PEN America is thrilled to showcase the work of recipients of the 2018 PEN/Heim Translation Fund Grants. The fund awards grants of $2,000–$4,000 to promote the publication and reception of translated world literature in English.

The following is an excerpt from Michael Gluck‘s grant-winning translation of Matisse by Russian novelist Alexander Ilichevsky.

Gluck writes: When it won the Russian Booker Prize in 2007, Matisse marked the return of the philosophical novel—in the rich Russian tradition of Dostoevsky and Turgenev—to the fore of Russian literature. Like his predecessors, Ilichevsky is concerned with individuals’ spiritual and philosophical journeys in the context of the tumultuous 1990s in Russia. While Matisse is an eventful novel, Ilichevsky’s narrative style is elliptical, his prose impressionistic. The book abounds with precise and illuminating descriptions of Moscow sites both beautiful and dilapidated, the storied Caucasus region, and the experience of traveling around Russia by train. The novel grows into a metaphor for Russia as a homeless nation, groping in the dark, unable to find meaning in its new existence.

This excerpt includes the (almost certainly invented) backstory of a homeless raconteur named Vadya, who will later coax the protagonist into adopting his transient lifestyle. Vadya’s inveterate storytelling blurs the line between writing a life and living it, so intertwined are the two acts for him. It is also an excellent example of the novel’s distinctive juxtaposition of complex sentences and high style with the language of the uneducated.

*

from Matisse

Steppe, Mountains, Monastery

V

Vadya’s biography was as much invented as it was true. There were so many blown-out-of-proportion intricacies to remember that he had long ago lost sight of the facts. A dull interlocutor with an apparently guileless respect for the truth once responded to these noticeable inconsistencies by saying: “Well, who knows.
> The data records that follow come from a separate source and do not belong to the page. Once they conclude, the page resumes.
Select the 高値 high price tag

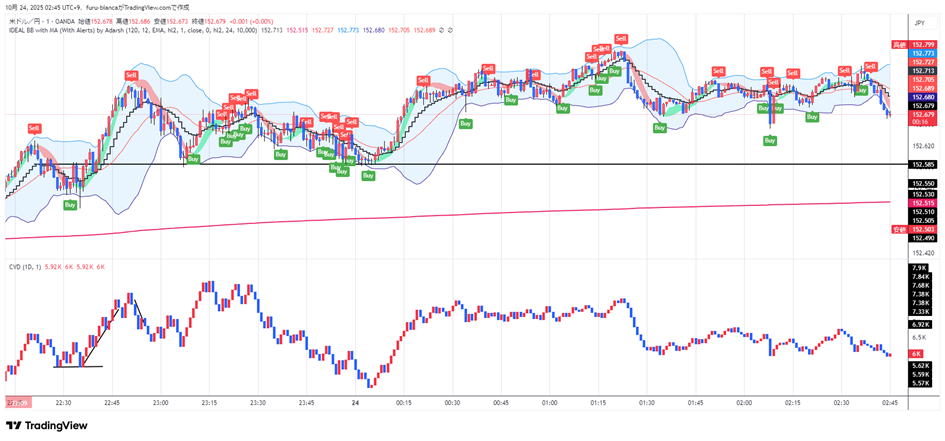pyautogui.click(x=897, y=45)
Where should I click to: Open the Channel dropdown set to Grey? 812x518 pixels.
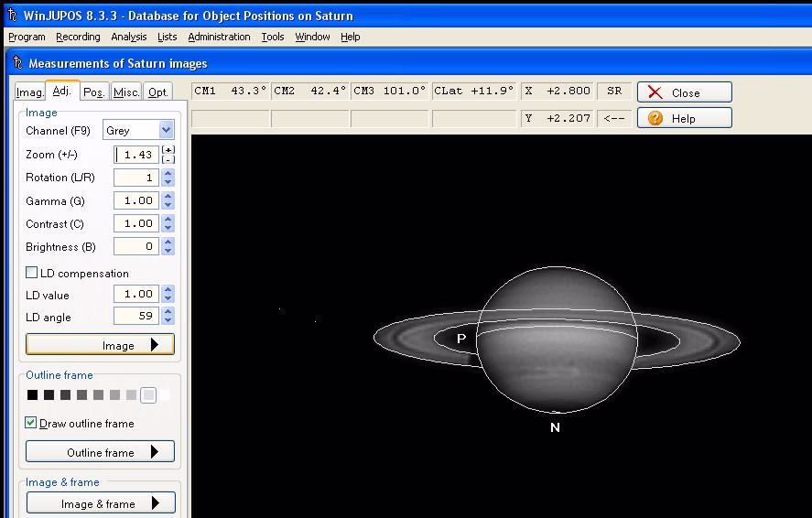coord(138,130)
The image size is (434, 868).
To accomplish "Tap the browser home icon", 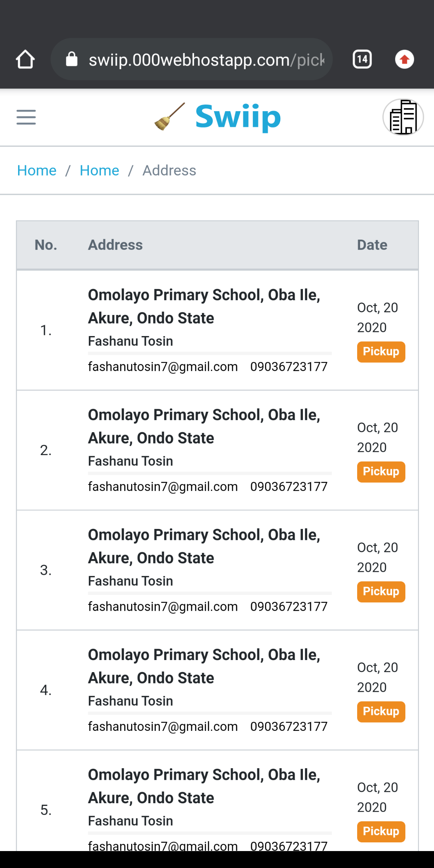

That must’ve been how it happened.”

A biography is a line, or rather, a broken line—the hieroglyph of a life, however crude—a bum’s only property. They protect and cherish their stories about themselves as in ancient times people protected and refined sacred narratives. The story of what happened to them is that irredeemable coin, which they use, as a matter of course, to pay for a place among their own kind, to share a smoke, alcohol, food, warmth. And the more solidly, unexpectedly, opulently put together their wagon, the more flourishes and details to the hieroglyph, the higher the price it fetches. Those who are silent, incapable of coherent speech, of being interesting, beguiling, bemusing, survive only according to their own strength and health, or lack thereof. Others call these bums “morsels.”
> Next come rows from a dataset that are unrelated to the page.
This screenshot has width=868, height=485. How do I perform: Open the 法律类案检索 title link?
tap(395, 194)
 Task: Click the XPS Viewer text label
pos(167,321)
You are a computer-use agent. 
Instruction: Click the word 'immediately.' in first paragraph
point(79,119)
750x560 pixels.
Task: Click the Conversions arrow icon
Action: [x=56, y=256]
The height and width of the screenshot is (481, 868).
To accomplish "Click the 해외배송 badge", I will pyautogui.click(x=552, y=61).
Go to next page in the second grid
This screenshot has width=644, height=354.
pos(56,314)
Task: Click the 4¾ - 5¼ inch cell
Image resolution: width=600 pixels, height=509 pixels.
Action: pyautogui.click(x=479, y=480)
It’s not the case that those who have never read a newspaper or watched TV have a more genuine understanding of the world. But the myths that feed their delusions are as unique as their origins. By first following one whimsical fairy-tale, then some other artlessly implausible impulse, you illumine a striking truth about the world. Although it will—like all truth—be a barbaric projection of a nonexistent verity that nullifies the very concept (the way a shadow often distorts an object’s image beyond recognition), within these constraints it will nonetheless be impossible to ignore, unlike generalizations, which border on lies—categories imposed from without rather than born within.

For example, where else could you hear what Vadya would tell a new acquaintance right off the top of his head. That there was an old man in Gagra, a terrifying guy, whose hands seemed not to be his own, black as coal, and, though gangrenous, he could bend them deftly, into a death grip, pull out his throat with two fingers if he wanted to, just so that this old man, a Greek or something, could then disentangle it. He could tell you how the birthmark on Gorbachev’s forehead grew and grew to the point that it grew into Russia itself. Here, if you look at a globe—the shape and size match perfectly, one to one. It was only after the birthmark had fully grown that Gorbachev lost power. And now whoever rips it off his forehead will rule Russia.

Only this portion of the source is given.